Wednesday, December 02, 2009

History of Canadian Senate Reform (with comparisons to Australia)

After reading today that the Australian senate has blocked a gov't bill on implementing a "Cap and Trade" system, here is an excellent paper I stumbled upon that I strongly recommend about the detailed history of Canadian senate reform with comparisons to the Australian model.

As a proud Albertan, Canadian senate reform has always been one of my most contentious issues and so I am always interested in hearing and reading people's opinions about it.


The paper was written by Hon. Dr. Ted Morton, a former professor of political science, senate candidate in Alberta, former Alberta PC leadership candidate (whom I voted for), and current Alberta government Minister for Sustainable Resource Development. 

The paper provides a thorough understanding of the Australian parliamentary system, notably their senate, and outlines the several attempts at senate reform in Canada, and the reasons for it--usually spurred on by Western alienation in Canada, but halted by the need to appease Quebec. 

Dr. Morton also mentions that because of the lack of an elected Canadian senate, the voice of minority rights  are heard through challenges in the Supreme Court referring to the Canadian Charter of Rights and Freedoms. Whereas in Australia, with their lack of such a Charter, minority rights are heard through their elected regional senators as members of minor political parties can be elected through their proportional representative single-transferrable ballot system. 


I learned a lot from the paper and Dr. Morton's opinions on and reasons for senate reform in Canada exactly match with my own.  I'm not a big fan of the P.R. system in voting for the lower house as popular as it is with minor parties like the NDP and Greens, but applying it to the upper house as Australia does now interests me.

So with that, I believe Canadians should look strongly at the Australian system as a model for our own. 

Australian Senate
Number of states, territories:  6, 2
Senators per state, territory:  12, 2
Total senators:  76
Half of state senators elected every 6 years
All territory senators elected every 3 years
Senators can hold cabinet positions in gov't.

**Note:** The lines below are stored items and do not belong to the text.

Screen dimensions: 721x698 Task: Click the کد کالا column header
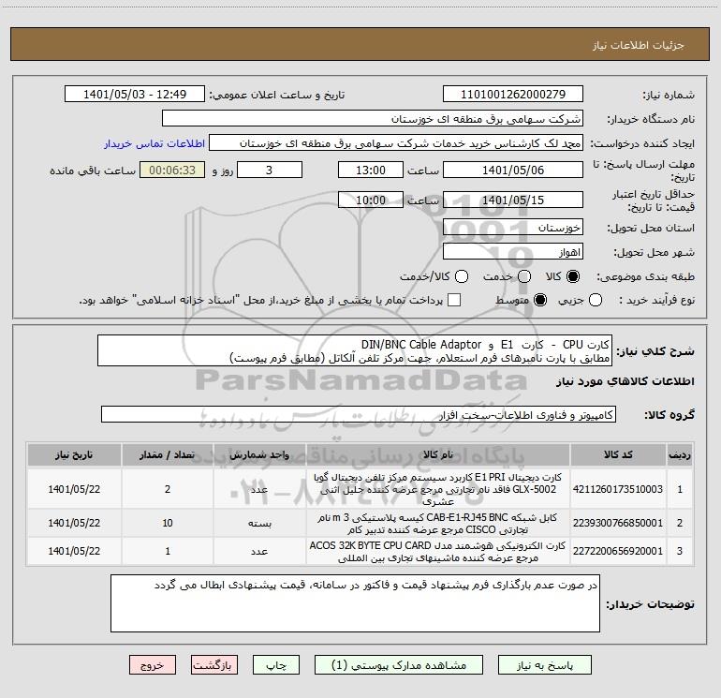618,455

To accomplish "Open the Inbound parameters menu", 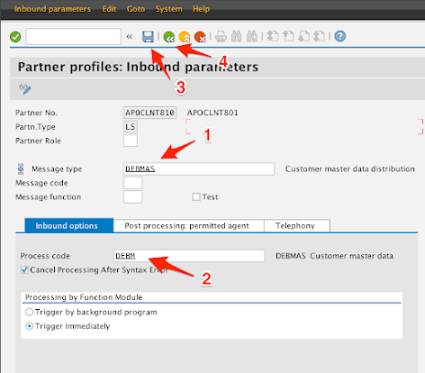I will (52, 9).
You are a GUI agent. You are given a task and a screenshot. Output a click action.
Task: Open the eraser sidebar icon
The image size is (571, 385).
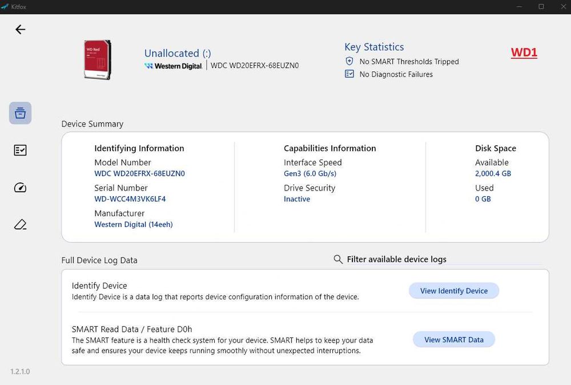[20, 224]
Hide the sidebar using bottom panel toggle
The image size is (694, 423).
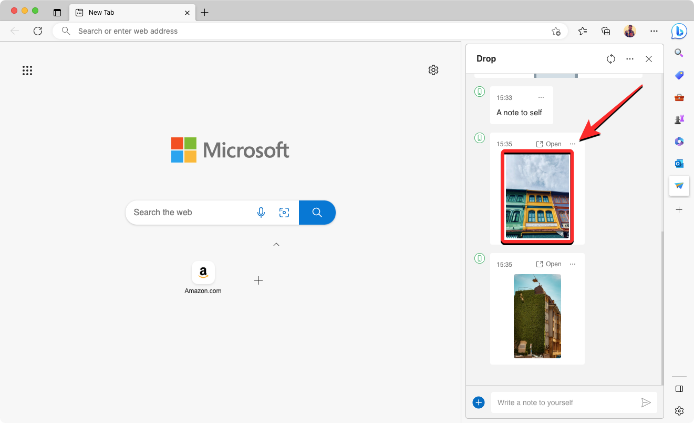click(679, 389)
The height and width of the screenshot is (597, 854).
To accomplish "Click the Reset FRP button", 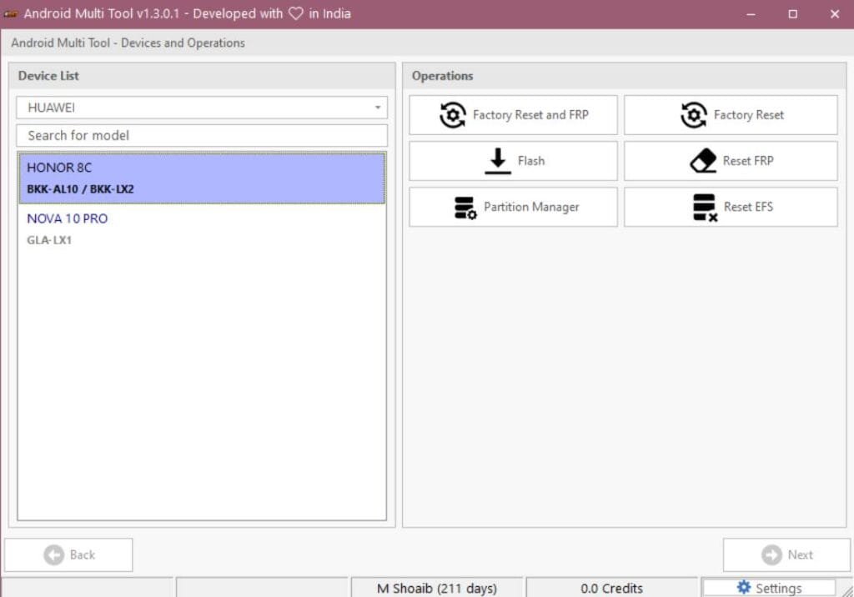I will tap(731, 160).
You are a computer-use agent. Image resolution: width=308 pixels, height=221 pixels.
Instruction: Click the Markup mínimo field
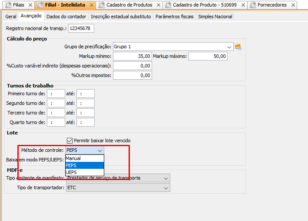coord(132,56)
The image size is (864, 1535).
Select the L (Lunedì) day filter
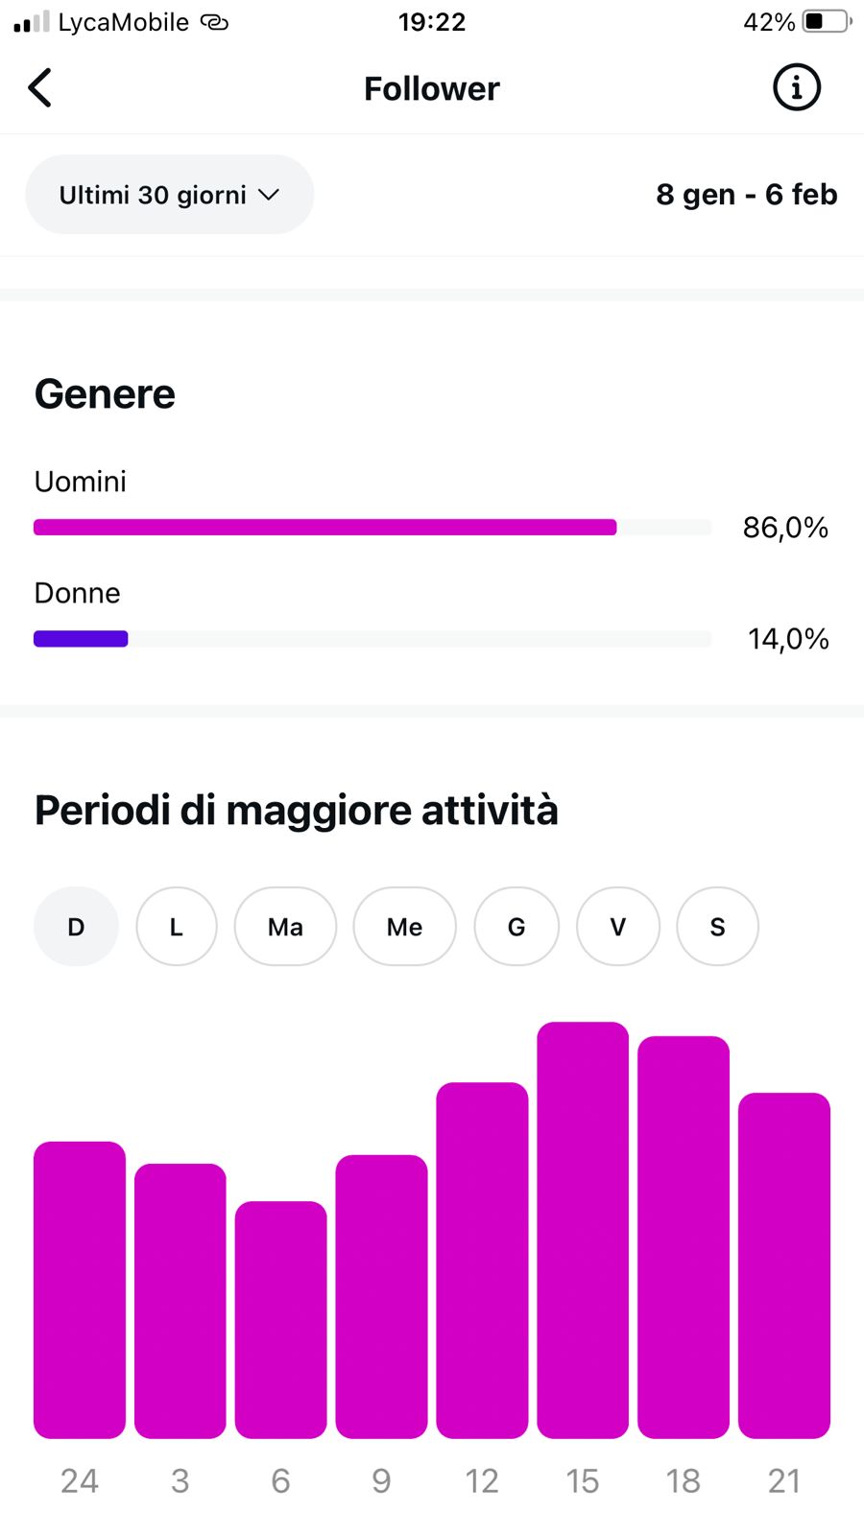[x=177, y=927]
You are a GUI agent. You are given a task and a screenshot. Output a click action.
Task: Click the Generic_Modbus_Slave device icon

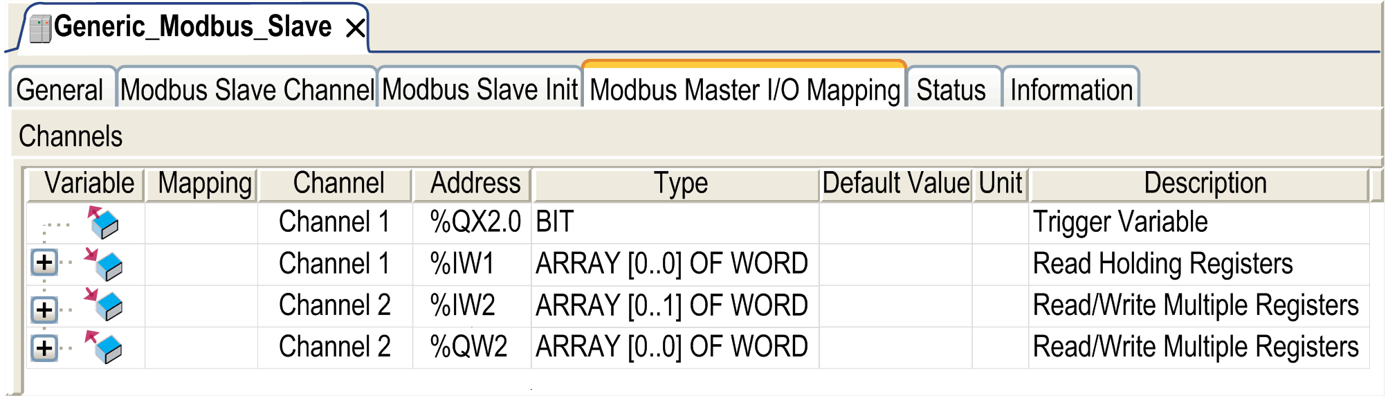tap(40, 29)
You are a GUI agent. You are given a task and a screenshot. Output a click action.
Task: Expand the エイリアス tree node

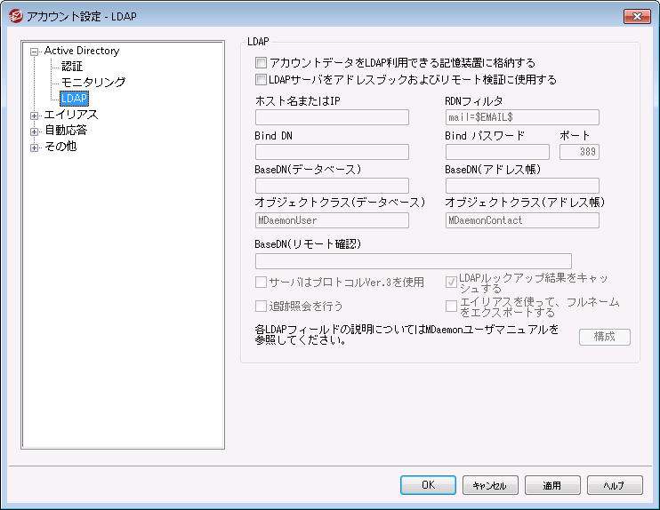[35, 115]
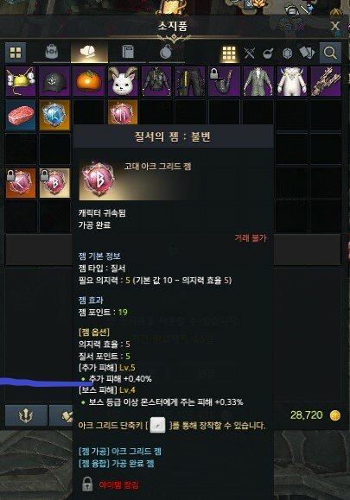Click the gold coin currency icon
Viewport: 350px width, 500px height.
point(334,415)
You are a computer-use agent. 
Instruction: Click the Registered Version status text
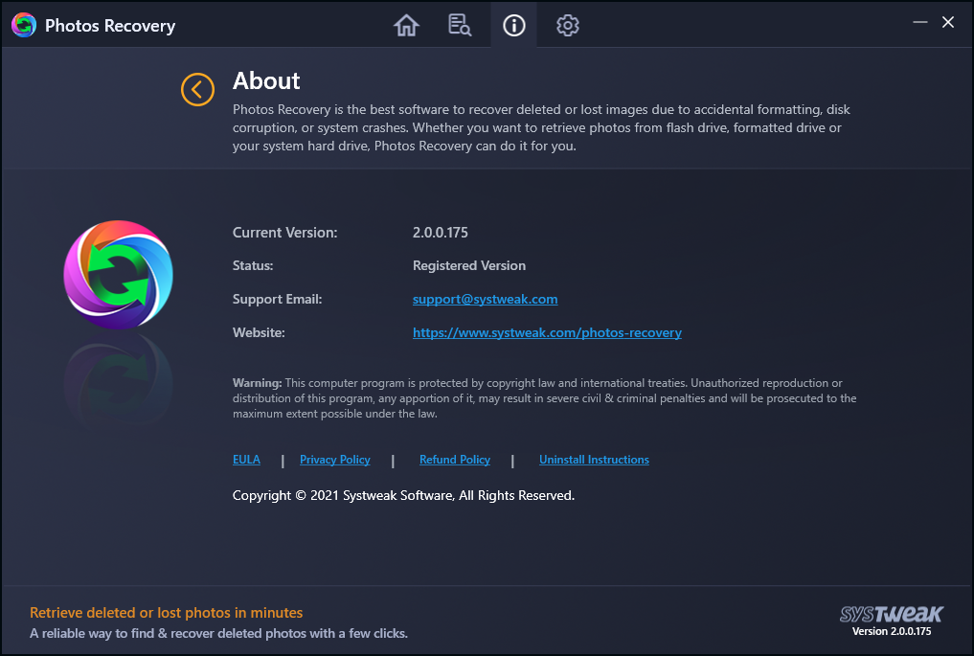(468, 265)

Read more on the Australian system here.

2 comments:

Anonymous said...

A legitimate Canadian small-c fiscal conservative government would stand up fervently and passionately as opponents of any kind of "Cap, Tax, & Transfer system of wealth redistribution. Rather, the "Cap, Tax & Transfer" system that left-plunging Harper and Prentice keep referring to is a stealth strategy for an enormous, disingenuous, long-term tax increase on all Canadian households. "Cap, Tax & Transfer" would evolve around an economic Ponzi scheme that includes an enormous new source of tax revenue to the Canadian government to allow it to continue to expand into the private sector, demolishing thousands of high paying manufacturing jobs, the emergence of global governance, create a temple of dome which would lock in devastating disasters for our children's generation, and a devastating transfer of wealth from wealth producers to wealth wasters.

This tax increase and wealth transferring vehicle would immediately increase the costs of goods and services such as gasoline, electricity and a wide range of industrial products. The increase in the price of Canadian goods would make them less competitive. Canadian firms would suffer in export markets and domestically in competition with goods imported from countries that do not impose such a high implicit tax on CO2 emissions. There would no doubt be pressure to impose tariffs on imports from other countries that have lower carbon costs. Countervailing tariffs base on carbon content would hurt Canadian consumers, destroy thousands of jobs, and threaten our global trading system.

Any candid, forthright genuine small-c fiscal conservative would verify that the “Cap, Tax & Transfer” tax system is nothing less that the extreme left’s new, socialistic approach to redistribute wealth from wealth producers to others. An ingenuous small-c fiscal conservative, contrasting our CINO PM, would divulge that the “Cap, Tax & Transfer” system is just another version of Trudeau’s National Energy Program which also was created to transfer wealth from the west.

If Canada had a authentic, candid fiscal, social and judicial small-c conservative as PM, he would informed us that the climate has not changed in the last eleven years, that "Cap, Tax & transfer is a socialistic hoax; therefore, he would not annihilate the Canadian economy just to please the left-wing extremists who insist on transferring wealth. Rather a genuine small c- conservative would insist on starting at step one which would mean examining the contradictions in the climate data. Before we destroy our economy with employment killing taxes, and transfers of wealth to the dictators of Africa, we must reach an accurate understanding of the current climate situation.

--machiavelli

Cory said...

I've also been a fan of the Australian system for quite a while now.